WHAT IS REQUIRED:
Set down exactly the lines from the one containing "This screenshot has width=1428, height=972." through the last line of the data below, and no others.

GIVEN RECORDS:
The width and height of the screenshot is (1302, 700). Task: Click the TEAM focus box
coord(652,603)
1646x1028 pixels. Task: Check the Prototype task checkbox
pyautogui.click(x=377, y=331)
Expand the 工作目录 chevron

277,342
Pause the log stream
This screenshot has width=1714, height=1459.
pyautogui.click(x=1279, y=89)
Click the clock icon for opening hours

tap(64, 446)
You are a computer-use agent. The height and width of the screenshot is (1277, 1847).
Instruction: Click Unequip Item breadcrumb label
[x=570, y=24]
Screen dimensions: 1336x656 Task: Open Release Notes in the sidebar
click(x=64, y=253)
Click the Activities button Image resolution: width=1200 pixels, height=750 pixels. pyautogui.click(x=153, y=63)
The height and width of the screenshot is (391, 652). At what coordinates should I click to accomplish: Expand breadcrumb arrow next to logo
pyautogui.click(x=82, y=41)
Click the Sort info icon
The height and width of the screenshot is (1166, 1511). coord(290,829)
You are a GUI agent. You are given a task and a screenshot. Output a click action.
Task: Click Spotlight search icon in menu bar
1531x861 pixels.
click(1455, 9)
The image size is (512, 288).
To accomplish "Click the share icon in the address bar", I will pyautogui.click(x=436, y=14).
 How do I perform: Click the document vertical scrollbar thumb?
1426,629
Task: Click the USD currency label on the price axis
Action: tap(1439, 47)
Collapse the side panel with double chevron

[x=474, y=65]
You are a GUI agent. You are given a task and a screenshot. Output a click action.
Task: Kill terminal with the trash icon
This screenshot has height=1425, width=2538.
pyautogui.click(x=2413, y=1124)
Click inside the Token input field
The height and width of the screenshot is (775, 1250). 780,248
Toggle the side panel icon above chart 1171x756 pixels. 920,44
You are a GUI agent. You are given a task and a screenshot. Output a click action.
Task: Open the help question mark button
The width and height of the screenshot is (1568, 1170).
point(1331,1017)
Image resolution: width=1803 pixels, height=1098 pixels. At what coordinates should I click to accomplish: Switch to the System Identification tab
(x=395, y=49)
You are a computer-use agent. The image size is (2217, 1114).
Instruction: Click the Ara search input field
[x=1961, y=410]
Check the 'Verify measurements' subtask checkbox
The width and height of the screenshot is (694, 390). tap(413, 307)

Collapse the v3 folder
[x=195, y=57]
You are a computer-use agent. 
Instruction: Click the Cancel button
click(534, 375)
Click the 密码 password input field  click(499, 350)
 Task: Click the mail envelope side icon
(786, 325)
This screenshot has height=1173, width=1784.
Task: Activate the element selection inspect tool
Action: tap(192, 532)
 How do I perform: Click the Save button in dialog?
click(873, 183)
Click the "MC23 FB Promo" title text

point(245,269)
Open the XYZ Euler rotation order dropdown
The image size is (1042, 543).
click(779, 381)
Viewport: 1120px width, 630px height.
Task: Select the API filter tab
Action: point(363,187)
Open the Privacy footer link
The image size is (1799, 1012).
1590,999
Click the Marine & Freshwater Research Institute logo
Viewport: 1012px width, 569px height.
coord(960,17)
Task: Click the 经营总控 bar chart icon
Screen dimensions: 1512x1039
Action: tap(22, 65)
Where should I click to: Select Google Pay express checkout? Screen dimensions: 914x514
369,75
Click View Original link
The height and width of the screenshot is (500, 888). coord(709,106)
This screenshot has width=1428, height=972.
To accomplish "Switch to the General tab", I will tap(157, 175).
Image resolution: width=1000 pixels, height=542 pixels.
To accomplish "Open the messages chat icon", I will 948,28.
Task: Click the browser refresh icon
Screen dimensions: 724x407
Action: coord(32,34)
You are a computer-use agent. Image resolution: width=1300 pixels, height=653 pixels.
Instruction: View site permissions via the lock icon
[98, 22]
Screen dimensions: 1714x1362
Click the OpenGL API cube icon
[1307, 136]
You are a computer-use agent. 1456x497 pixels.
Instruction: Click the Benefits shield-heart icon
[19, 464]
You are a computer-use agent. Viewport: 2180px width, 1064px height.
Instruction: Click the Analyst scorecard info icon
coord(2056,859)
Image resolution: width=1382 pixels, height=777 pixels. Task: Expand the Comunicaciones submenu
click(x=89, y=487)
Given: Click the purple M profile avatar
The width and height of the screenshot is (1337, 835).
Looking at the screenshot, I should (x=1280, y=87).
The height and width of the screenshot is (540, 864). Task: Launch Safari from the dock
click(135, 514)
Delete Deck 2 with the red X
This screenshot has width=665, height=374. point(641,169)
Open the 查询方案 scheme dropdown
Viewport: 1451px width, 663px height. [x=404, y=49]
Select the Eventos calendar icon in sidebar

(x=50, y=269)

SOLUTION TO THE PROBLEM:
This screenshot has width=1428, height=972.
To accomplish "Switch to the General tab", I will tap(157, 175).
Image resolution: width=1000 pixels, height=542 pixels.
To accomplish "Open the messages chat icon", I will 948,28.
Task: Click the browser refresh icon
Screen dimensions: 724x407
Action: coord(32,34)
You are a computer-use agent. Image resolution: width=1300 pixels, height=653 pixels.
Instruction: View site permissions via the lock icon
[98, 22]
Screen dimensions: 1714x1362
Click the OpenGL API cube icon
[1307, 136]
You are a computer-use agent. 1456x497 pixels.
Instruction: Click the Benefits shield-heart icon
[19, 464]
You are a computer-use agent. Viewport: 2180px width, 1064px height.
Instruction: Click the Analyst scorecard info icon
coord(2056,859)
Image resolution: width=1382 pixels, height=777 pixels. Task: Expand the Comunicaciones submenu
click(x=89, y=487)
Given: Click the purple M profile avatar
The width and height of the screenshot is (1337, 835).
Looking at the screenshot, I should (x=1280, y=87).
The height and width of the screenshot is (540, 864). Task: Launch Safari from the dock
click(135, 514)
Delete Deck 2 with the red X
This screenshot has width=665, height=374. point(641,169)
Open the 查询方案 scheme dropdown
Viewport: 1451px width, 663px height. [x=404, y=49]
Select the Eventos calendar icon in sidebar

(x=50, y=269)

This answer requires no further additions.